Friday, September 26, 2008

4 - paraphilias - part 2

  • Sexual masochism


    • Over a period of at least 6 months, patients have recurrent, intense, sexually arousing fantasies, sexual urges, or behaviors involving the act of being humiliated, beaten, bound, or otherwise made to suffer.
    • The fantasies, sexual urges, or behaviors cause clinically significant distress or impairment in social, occupational, or other important areas of functioning.
    • This variant is named for the activities of Leopold von Sacher-Masoch (not part of the DSM-IV-TR criterion). Sacher-Masoch was born in Lemberg, Austria in 1836. As an author he is most known for his book Venus in Furs. This writing is reportedly based on true events from his life.
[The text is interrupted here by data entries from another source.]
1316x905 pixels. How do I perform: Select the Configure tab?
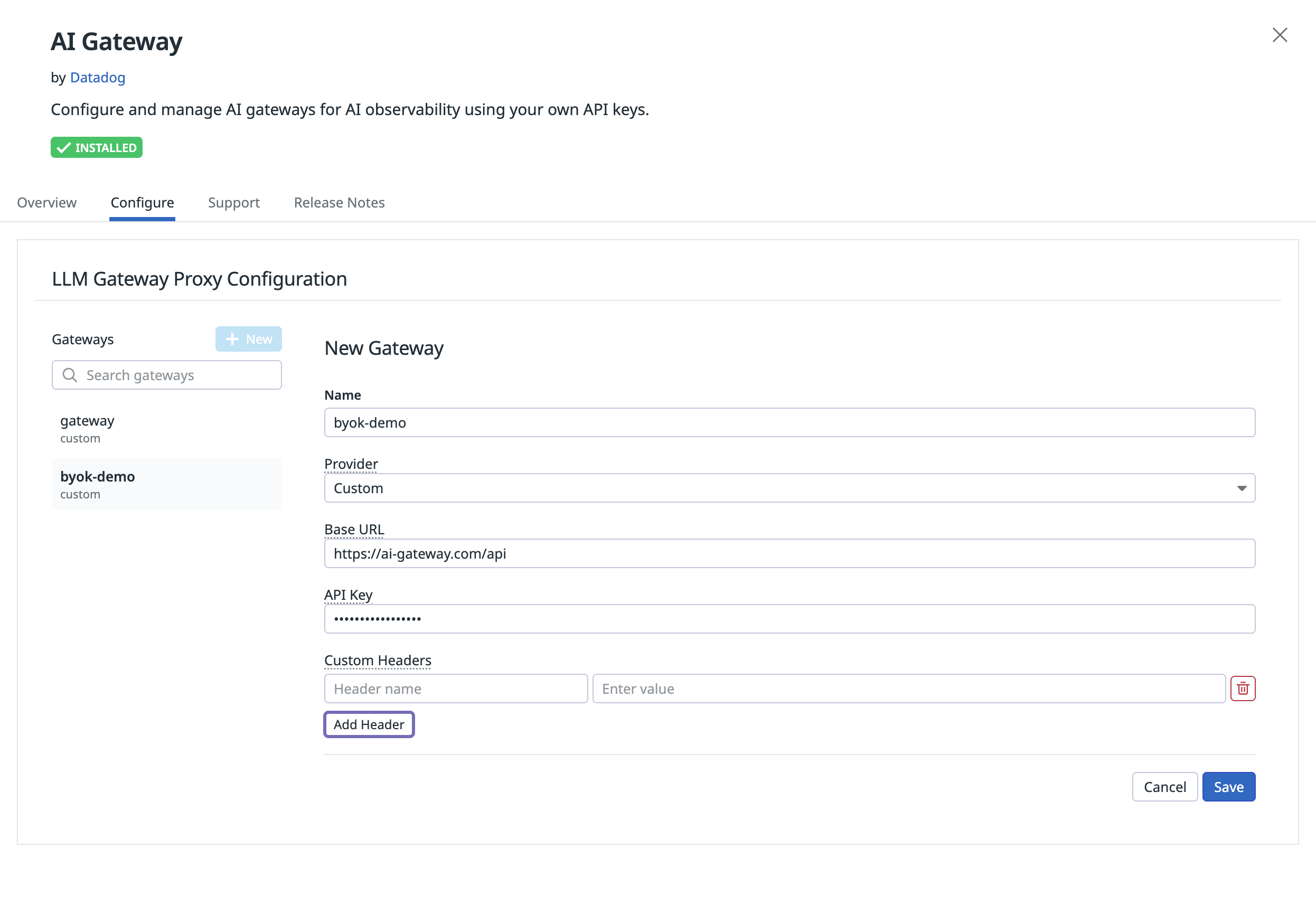tap(142, 202)
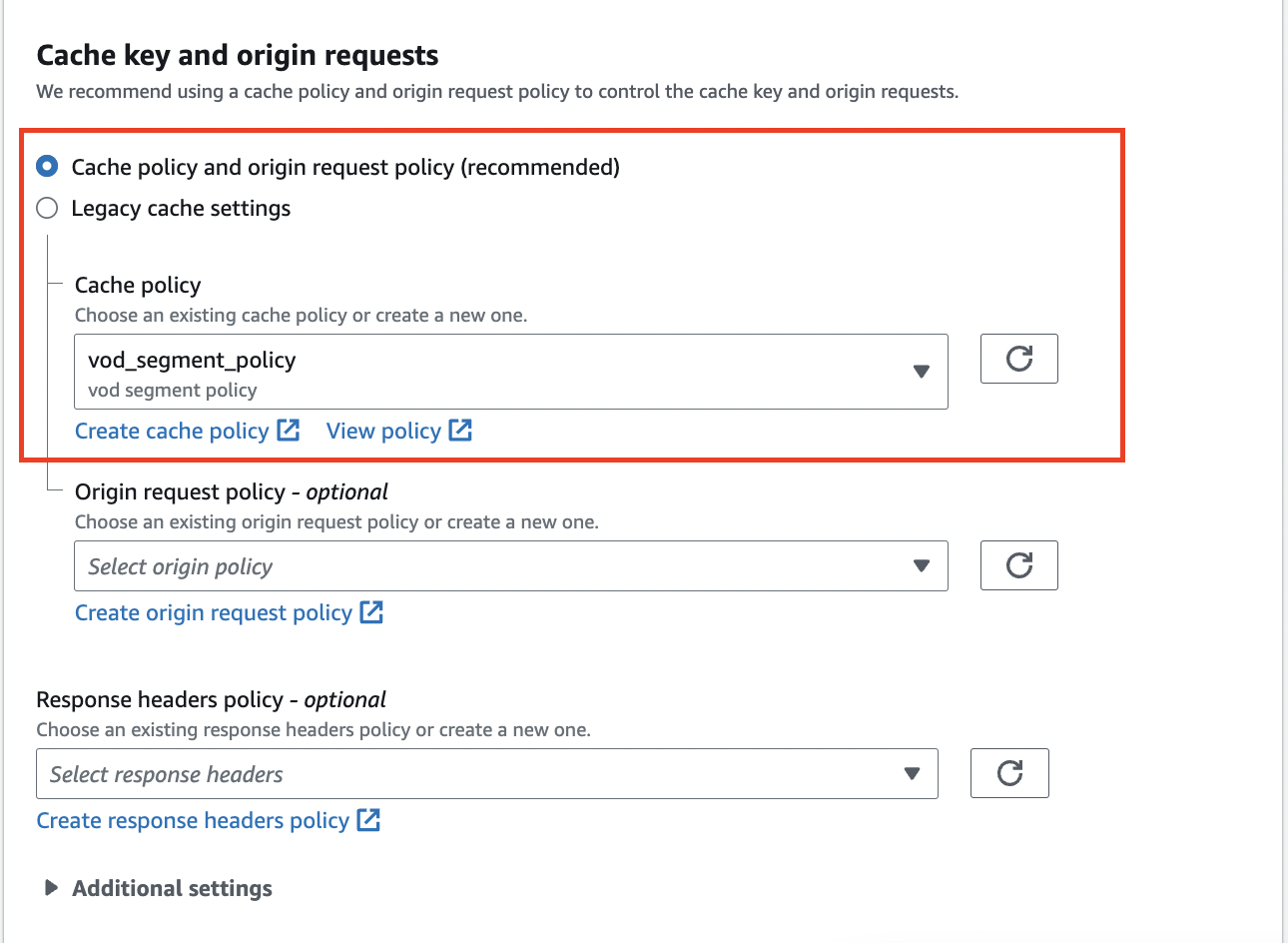
Task: Refresh the origin request policy list
Action: (1018, 565)
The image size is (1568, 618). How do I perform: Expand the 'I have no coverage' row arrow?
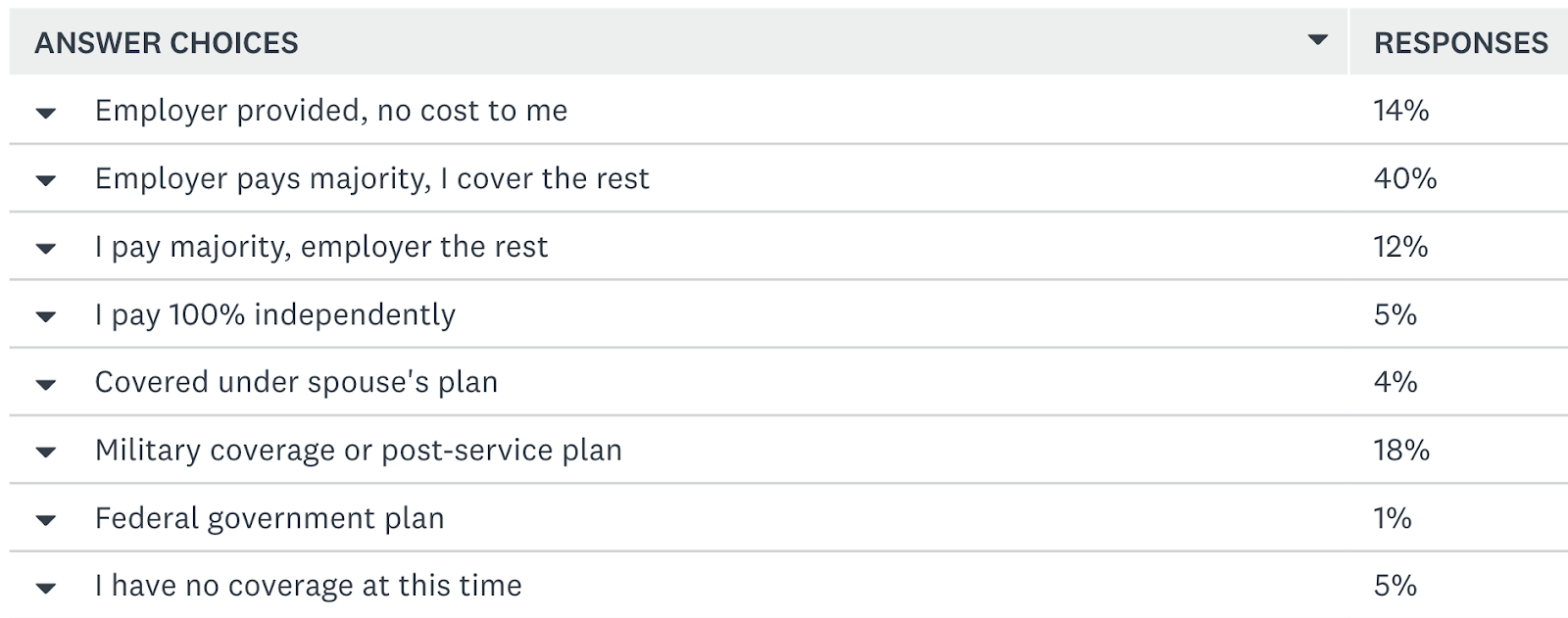point(45,588)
  • Sacher-Masoch's novel is said to be one long masochistic fantasy in which the principle male character desires and encourages his mistress to treat him as a slave. This story appears to parallel his relationship with his wife. He used to plead with her to treat him as a slave, and his outlandish requests would progressively become more demeaning to satisfy his sexual appetite. However, she was not interested in partaking in his deviant self-deprecating fantasies. Eventually they met other partners and parted ways.
  • Leopold von Sacher-Masoch was the eldest son of a couple in the town of Galacia, where his father was the Director of Police and his mother was a little Russian lady of noble birth. As an infant, Leopold was very frail and sickly, and not expected to survive. To increase the infant's chances of survival, his parents hired a robust Russian wet nurse who was able to nurse him back to health. Leopold later spoke of the strong bond between the 2 of them. The woman shared strange and melancholy legends about her people with the boy, and he formed a love of the Russians that remained constant throughout his life. He reportedly said that not only did he gain his health from her, but also his soul.
  • As a child, Leopold was fascinated by various representations of cruelty. He was especially drawn to pictures of executions, and some of his favorite reading materials pertained to legends of martyrs. At the onset of puberty, he had a recurring dream that he was under the power of a cruel and torturous woman. The term dream is used in this context as opposed to nightmare.
  • In the town of Galacia, where Leopold was born, women were said to either rule their husbands or vice versa. At the age of 10, the boy witnessed a sadistic scene that left a permanent impression. The scene involved a female relative from his father's side of the family. This woman was referred to as Countess X. Prior to Leopold witnessing the life-altering event, he was enamored by the Countess and was impressed by her beauty and costly furs. He used to help her with various duties, services, etc. On one occasion, as he was putting on her shoes, he bent down to kiss her feet and she smiled at him and then kicked him. Instead of being hurt, he experienced a perverse sensation of pleasure.